Wellness and healthy eating have been on the rise for the last few years. There are so many diets, supplements, meal programs, and no-no’s that it’s pretty hard to keep up.
Nowadays, from businessmen to professional athletes, everyone is seeking to have the healthiest and most sustainable diet possible.
Wilson Chandler might not be one of the best NBA centers ever, but his statement to come out as vegan paved the way for other athletes to start exploring new diets.
One diet or, more precisely, lifestyle has been around for centuries and can give you the health benefits just as great as an expensive new-age plan.
We’re talking about the yogic diet. Yogi food is a part of a complete health path. Together with yoga and meditation, it keeps the body, mind, and soul healthy.
Here’s how a yogic diet can make you feel better.
In a nutshell
In the yoga tradition, healthy and balanced food is just as important to a person’s wellbeing as yoga practice and meditation.
It’s believed that what we eat is essential to our physical and mental health.
The vast majority of yogis choose a balanced vegetarian diet and argue that it can prevent heart, kidney, and other diseases.
Yogis also believe that overindulging leads to lethargy while undereating will not provide enough nourishment. We shouldn’t measure the food in cups or grams, but instead, we need to listen to our body, and we’ll know when we’re full.
Philosophy of yoga nutrition
According to the yoga philosophy, food is divided into three categories based on their energy. These categories are called gunas and are sattva, rajas, and tamas.
Let’s look at each of these categories individually and what food each of them include.
This energy symbolizes purity, cleanliness, and clarity. The foods that belong to this category are the most suitable for those practicing yoga and mindfulness.
Sattva food feeds the body, gives it energy, but at the same time calms the mind and helps to reach harmony.

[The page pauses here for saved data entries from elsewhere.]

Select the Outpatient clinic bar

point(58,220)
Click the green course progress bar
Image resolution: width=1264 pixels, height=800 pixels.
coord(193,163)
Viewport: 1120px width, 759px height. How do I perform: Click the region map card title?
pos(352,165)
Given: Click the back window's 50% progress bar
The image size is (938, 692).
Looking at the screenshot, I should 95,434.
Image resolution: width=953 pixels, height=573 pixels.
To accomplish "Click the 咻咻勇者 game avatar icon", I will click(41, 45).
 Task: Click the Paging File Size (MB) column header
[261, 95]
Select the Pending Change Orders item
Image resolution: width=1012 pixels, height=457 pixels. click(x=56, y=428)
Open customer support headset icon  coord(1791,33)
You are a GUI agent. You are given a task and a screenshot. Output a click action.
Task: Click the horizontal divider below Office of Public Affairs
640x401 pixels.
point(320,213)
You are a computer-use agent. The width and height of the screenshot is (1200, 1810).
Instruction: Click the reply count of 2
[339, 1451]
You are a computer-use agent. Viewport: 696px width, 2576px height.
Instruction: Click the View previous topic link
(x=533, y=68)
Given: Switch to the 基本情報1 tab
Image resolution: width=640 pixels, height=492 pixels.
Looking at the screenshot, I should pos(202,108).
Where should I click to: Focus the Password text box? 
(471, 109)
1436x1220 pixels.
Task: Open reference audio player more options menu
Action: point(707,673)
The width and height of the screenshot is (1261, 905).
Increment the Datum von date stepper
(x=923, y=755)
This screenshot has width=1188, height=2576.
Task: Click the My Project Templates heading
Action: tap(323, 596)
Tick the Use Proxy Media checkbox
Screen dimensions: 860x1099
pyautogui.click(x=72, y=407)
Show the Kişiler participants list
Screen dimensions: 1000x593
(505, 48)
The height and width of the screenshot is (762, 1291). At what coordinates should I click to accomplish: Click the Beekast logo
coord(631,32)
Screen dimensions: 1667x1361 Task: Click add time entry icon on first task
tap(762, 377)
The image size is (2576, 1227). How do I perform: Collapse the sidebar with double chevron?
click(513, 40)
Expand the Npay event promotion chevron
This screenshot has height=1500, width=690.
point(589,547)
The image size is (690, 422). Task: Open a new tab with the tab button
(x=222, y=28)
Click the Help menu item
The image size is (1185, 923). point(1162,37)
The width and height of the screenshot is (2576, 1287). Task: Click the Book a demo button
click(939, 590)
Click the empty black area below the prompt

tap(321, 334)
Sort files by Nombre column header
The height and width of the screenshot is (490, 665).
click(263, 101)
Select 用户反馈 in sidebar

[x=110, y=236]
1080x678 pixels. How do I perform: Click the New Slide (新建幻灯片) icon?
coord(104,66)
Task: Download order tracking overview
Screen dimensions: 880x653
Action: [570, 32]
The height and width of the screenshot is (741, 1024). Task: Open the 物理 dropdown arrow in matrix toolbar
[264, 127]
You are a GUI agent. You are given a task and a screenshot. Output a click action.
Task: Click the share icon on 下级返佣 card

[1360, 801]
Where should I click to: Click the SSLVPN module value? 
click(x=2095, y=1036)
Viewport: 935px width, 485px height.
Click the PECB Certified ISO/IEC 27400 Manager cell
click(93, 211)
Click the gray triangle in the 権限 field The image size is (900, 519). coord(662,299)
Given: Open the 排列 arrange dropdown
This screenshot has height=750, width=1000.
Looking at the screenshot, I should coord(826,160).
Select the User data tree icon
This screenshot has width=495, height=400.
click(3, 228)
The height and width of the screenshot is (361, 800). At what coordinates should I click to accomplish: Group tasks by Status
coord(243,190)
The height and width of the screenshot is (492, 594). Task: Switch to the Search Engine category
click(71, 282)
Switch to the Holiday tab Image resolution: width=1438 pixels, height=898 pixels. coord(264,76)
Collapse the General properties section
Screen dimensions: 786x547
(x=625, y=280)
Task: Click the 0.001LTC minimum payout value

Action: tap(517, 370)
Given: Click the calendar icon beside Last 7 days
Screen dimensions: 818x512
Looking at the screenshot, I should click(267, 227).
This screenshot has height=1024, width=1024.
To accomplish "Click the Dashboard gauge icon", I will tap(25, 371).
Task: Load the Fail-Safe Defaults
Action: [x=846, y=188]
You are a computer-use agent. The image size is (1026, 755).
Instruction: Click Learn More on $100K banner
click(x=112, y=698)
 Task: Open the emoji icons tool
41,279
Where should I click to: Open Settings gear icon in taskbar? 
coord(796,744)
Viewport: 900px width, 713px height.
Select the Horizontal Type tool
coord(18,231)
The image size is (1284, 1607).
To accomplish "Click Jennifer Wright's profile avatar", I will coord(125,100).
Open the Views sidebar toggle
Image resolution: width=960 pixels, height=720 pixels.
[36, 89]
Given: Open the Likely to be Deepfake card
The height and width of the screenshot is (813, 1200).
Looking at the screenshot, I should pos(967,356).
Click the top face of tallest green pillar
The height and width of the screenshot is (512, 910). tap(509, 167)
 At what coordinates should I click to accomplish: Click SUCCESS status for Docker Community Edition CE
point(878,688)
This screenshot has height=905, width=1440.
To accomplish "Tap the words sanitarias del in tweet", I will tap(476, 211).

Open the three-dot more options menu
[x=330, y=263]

This food group includes grains, fresh vegetables, legumes, fruit, whole-meal baked goods, dairy, nuts, honey, and herbal tea.
Sattva should be the main food group for everyone.
Rajas symbolize passion, action, and anxiety. This food group brings the body and mind out of balance, and even though you’re supposed to be nourishing the body, you’re actually depleting it of energy.
This food group includes various hot spices, coffee, tea, salt, chocolate, onions, garlic, and the food that is too hot, too spicy, too salty, or too bitter.
It’s recommended to moderate the intake of these foods.
Tamas energy symbolizes laziness, fear, and ignorance. Foods from this group are useless for the body and the mind. They suppress energy, encourage greed, jealousy and can cause various diseases and illness.
This food group includes meat, alcohol, fermented, fried in fat, chemically affected food, over-ripened fruit.
According to yogis, you should eliminate these foods completely.
The yogic diet nourishes the entire body and all of its systems and provides multiple health benefits.
The balanced yogic vegetarian or vegan diet improves digestion by promoting a healthy gut microbiome.
All the regularly consumed fruit, vegetables, whole grains, and fewer or no heavy oils, meats, and spices allow the gut flora to be healthy.
This diet speeds up and boosts metabolism, which means that vegetarians and vegans have a higher resting metabolic rate and burn more calories even without rigorous activities than other and less healthy diets.
It might seem that cutting out meat will decrease the energy, but it’s the opposite, according to yogis.
Foods like nuts, whole grains, and legumes have a low glycemic index, which means they’re digested more slowly, providing your body with a steady stream of energy.
These whole foods are also nutrient-dense, fueling your cells with the micronutrients they need.
Chronic disease prevention
Yogis claim (and have a few studies to back them!) that people who follow a yogic diet have a lower risk of heart disease and other chronic illnesses such as diabetes or cancer. That’s because the food includes high amounts of antioxidant-rich foods like fruit and veggies.
Yes, the food we eat affects our mood immensely, and the yogic diet supports the gut-brain connection.
What you eat impacts emotion and mood, so including healthy foods like fruit and veggies will reduce the risk of depression and anxiety.
These are the reasons why you should consider a yogic diet. And, with the pandemic and the overall stress that we have been enduring this past year, it’s recommended to look out for new diets that stimulate wellbeing.